In Berlin soll ein Runder Tisch helfen, die Vorurteile von Migranten gegenüber Homosexuellen abzubauen. Der Senatsbeauftragte für Integration und Migration, Günter Piening, will im Oktober Vertreter der schwul-lesbischen Szene und der islamischen Gemeinschaften dazu einladen. Offenheit gegenüber Homosexualität sei vor allem bei traditionalistischen Einwanderergruppen „ungenügend ausgeprägt“, erklärt Piening.

Mit dem Runden Tisch will Piening die teilnehmenden Vereine und Verbände stärker in die Pflicht nehmen. Ein Schwerpunkt der Diskussionsrunde wird die Situation von Lesben und Schwulen aus Einwandererfamilien sein. Sie machen deutlich, „dass unterschiedliche sexuelle Orientierung auch in den Einwanderergruppen zur Lebenswirklichkeit gehört“.

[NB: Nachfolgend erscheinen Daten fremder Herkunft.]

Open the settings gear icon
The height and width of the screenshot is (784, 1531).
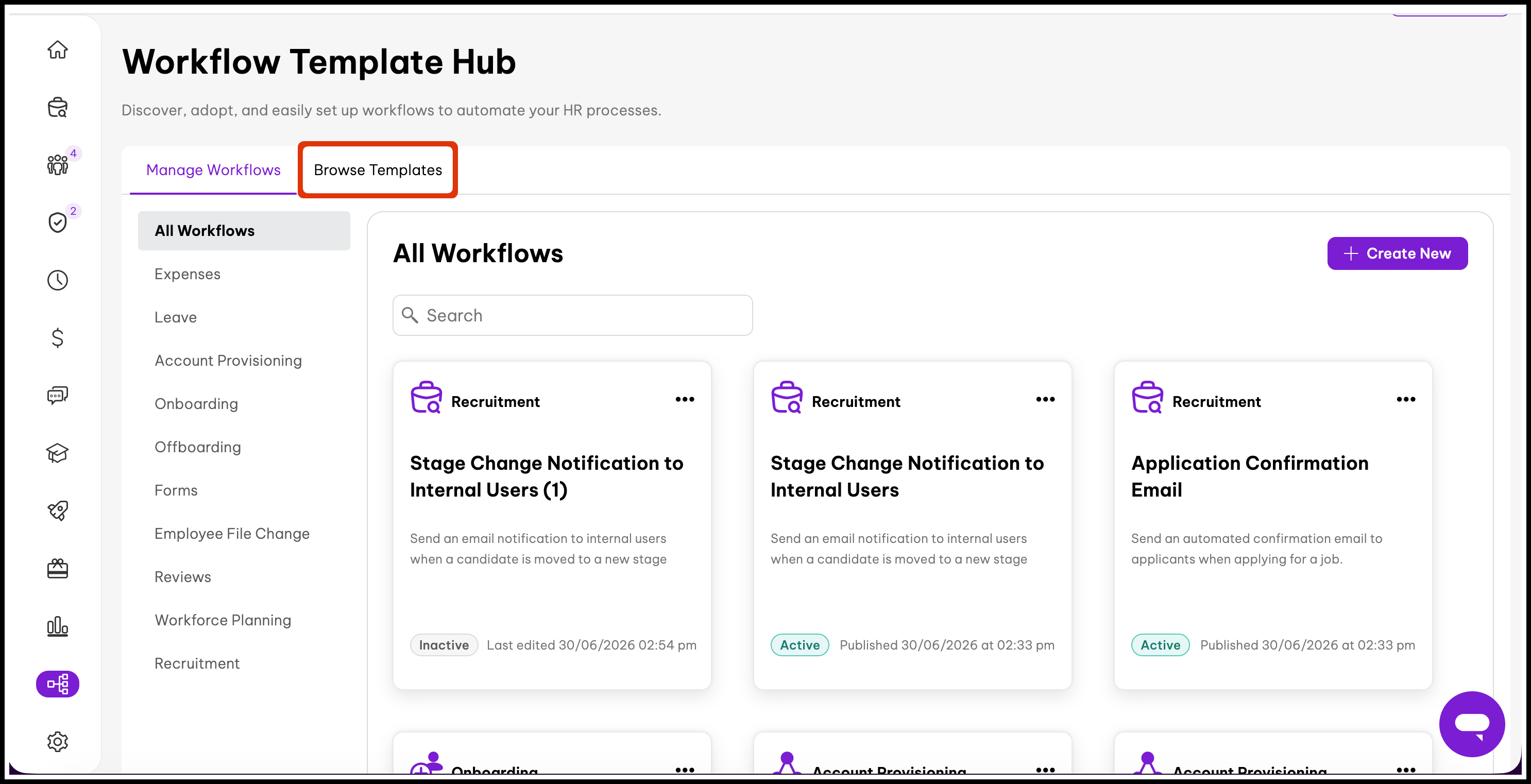57,741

In Berlin haben sich in den letzten Monaten Gewalttaten gegen schwule Männer gehäuft, oft werden Migranten dafür verantwortlich gemacht. In einer arabischen Gratis-Zeitung, die in Berlin erscheint, hat ein selbsternannter Experte gewarnt, einem Homosexuellen „die Hand zu schütteln, denn man weiß nie, was für Bakterien und Keime sich an seiner Hand befinden“.